EU: 'Real split' over vaccine passport idea says expert
The European Commission President made clear that a draft law will be unveiled after member states agreed to implement a of digital certification scheme that coincides with the rollout of Covid jabs. Mrs von der Leyen said: "As for the question of what the digital green passport could look like: we will submit a legislative proposal in March." EU diplomats say that capitals agreed to work on plans to stop some countries, such as Greece, going alone with their own vaccine passports.
One insider said: “We’ve agreed on the data set but not on what the vaccine passport will be used for.”
The source added that some member states want to use the scheme to unlock international travel for the summer holidays while others are more interested in using it to reduce intra-EU barriers.

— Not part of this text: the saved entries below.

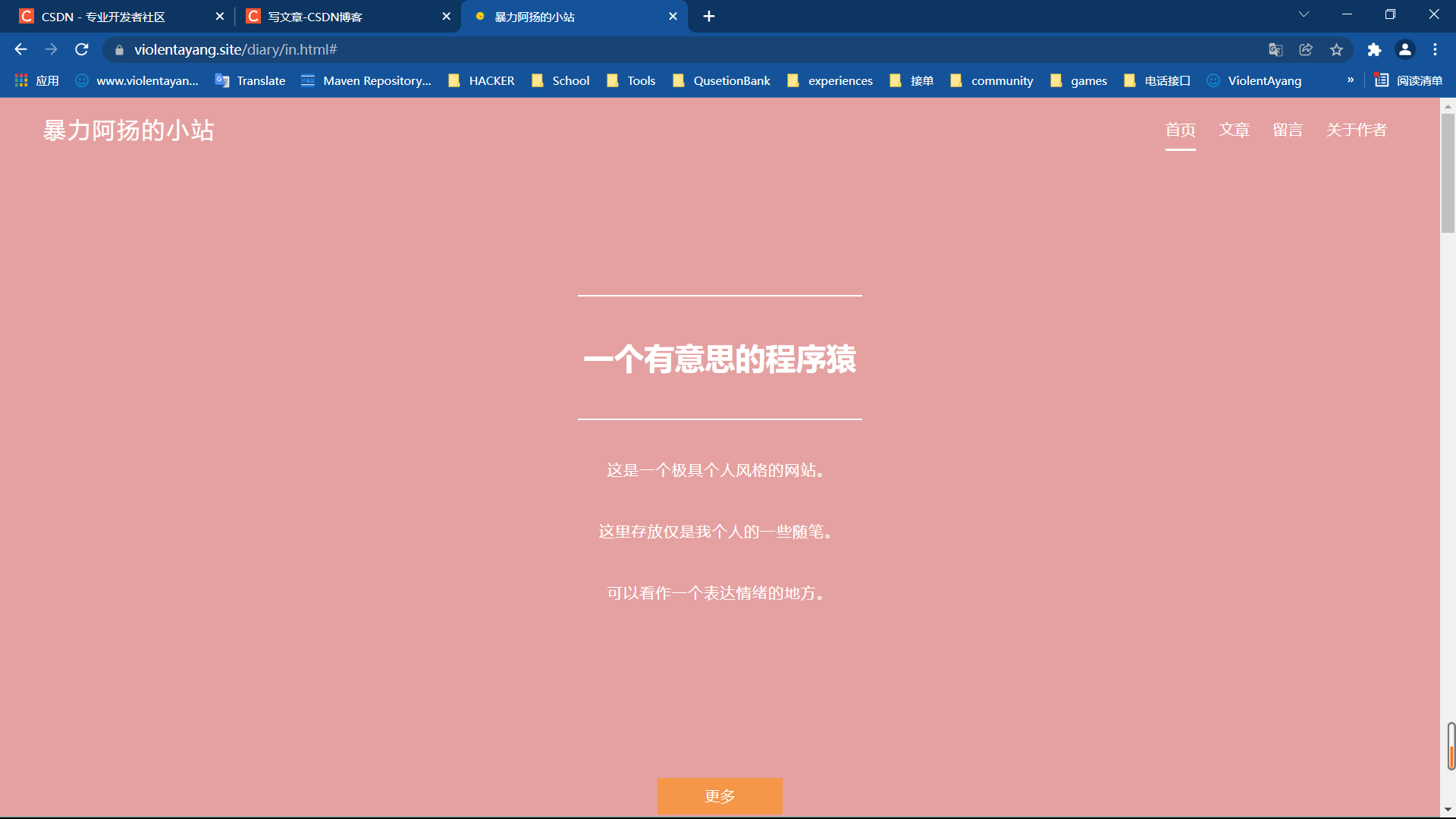Click the browser back arrow
This screenshot has width=1456, height=819.
(x=20, y=49)
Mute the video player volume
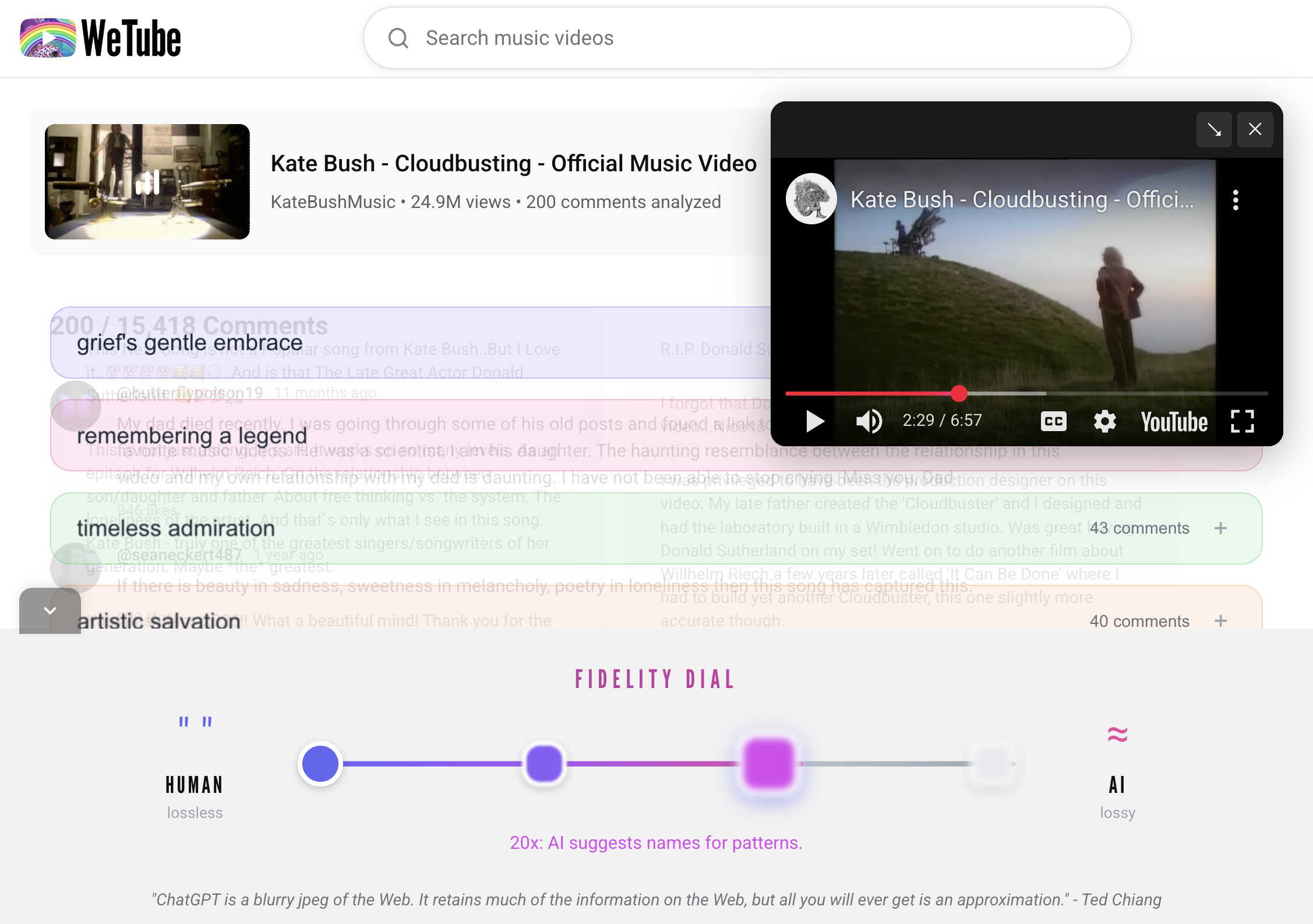Viewport: 1313px width, 924px height. [x=869, y=421]
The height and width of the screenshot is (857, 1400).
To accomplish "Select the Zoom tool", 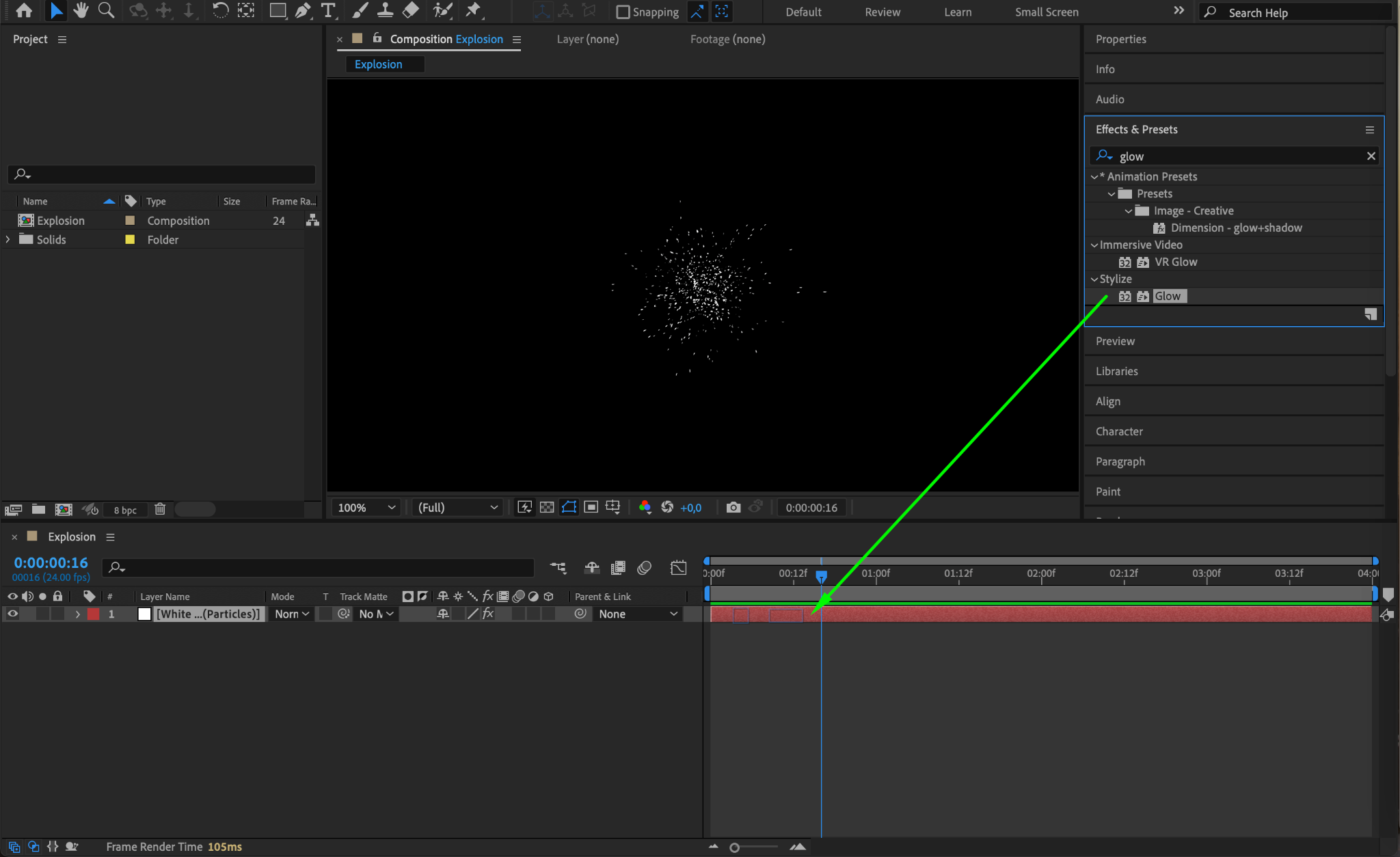I will click(106, 10).
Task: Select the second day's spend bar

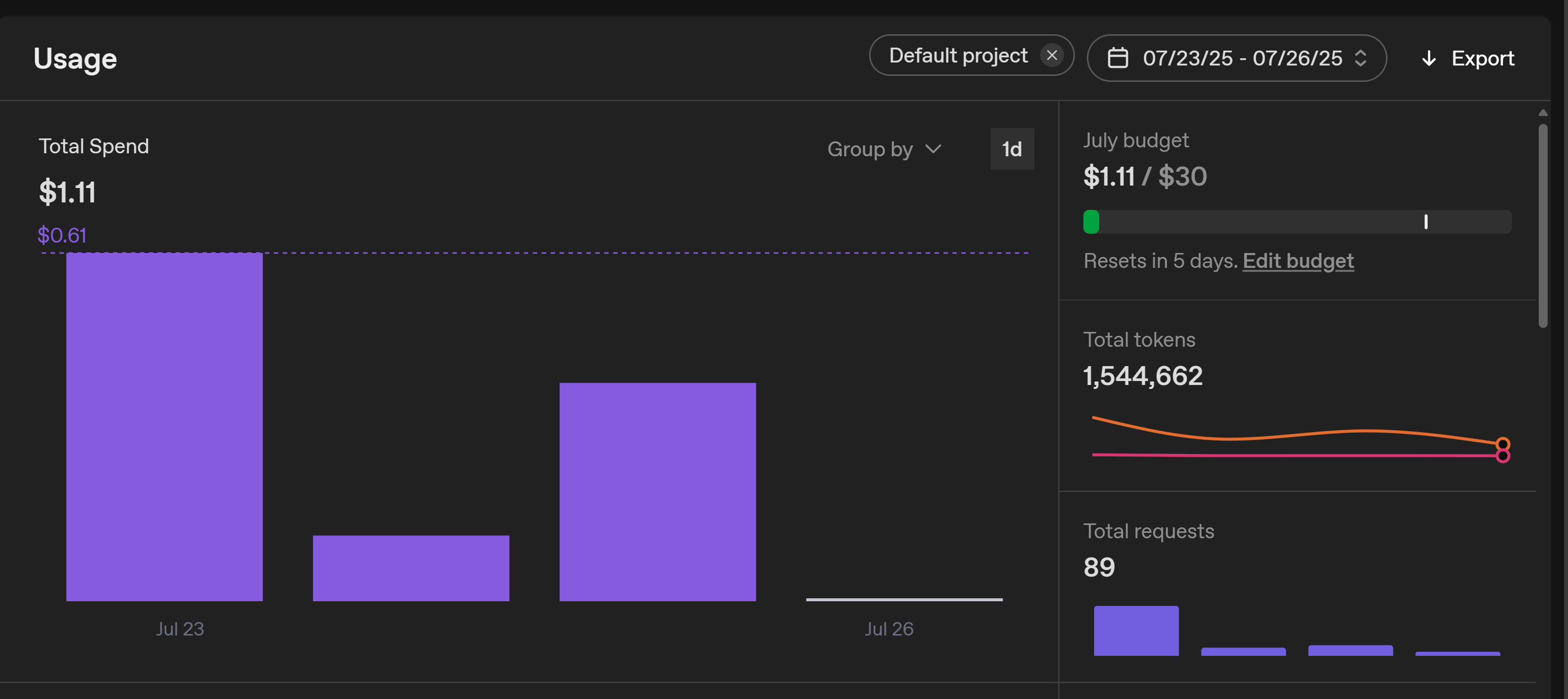Action: (x=411, y=568)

Last week Mrs von der Leyen said technical work on an EU vaccine certificate would take at least three months to complete.
Ursula von der Leyen to unveil EU vaccine passport plans in weeks
The top eurocrat, however, cast doubt on whether the passport would be used to reopen the tourism industry.
She said: “The time frame, the three months is regarding the technical development, so we do need at least three months for the technical development of an interoperable system on the European level.
“There is lots of work to do by the Commission on the European level and lots of work to do technically for the member states on the national level.”
The EU’s coronavirus certificates will carry information on whether people have received a vaccine, a negative test or have antibodies.
Southern EU states that heavily rely on their tourism industries have championed the so-called “coronavirus passports”.
Austria and Bulgaria have also shown support for the scheme to help facilitate movement around the bloc.
Estonia, Finland, Denmark, Sweden, Hungary, and Poland also back vaccination passports.
But German Chancellor Angela Merkel has pushed back against using a digital certificate to start allowing foreign tourists into the bloc.
After last week’s virtual leaders summit, she said: “Everyone agreed that we need a digital vaccination certificate.”
But the influential EU leader poured cold water on the plans to unlock tourism.
“In the future, it will certainly be good to have such a certificate but that will not mean that only those who have such a passport will be able to travel; about that, no political decisions have been made yet,” she said.
Airlines have urged Brussels to consider using the vaccine passport to restart the travel industry.
In a letter, the International Air Transport Association has called on EU leaders to “agree on the crucial role of secure digital solutions, such as the IATA Travel Pass”.
“The digital solution can verify the applicable legal framework at departure and arrival jurisdictions, ensuring that the travel knows all the measures and conditions applicable.”
EU member states have unanimously backed the plan for a bloc-wide scheme amid concerns that fraudsters will attempt to sell illicit vaccine certificates.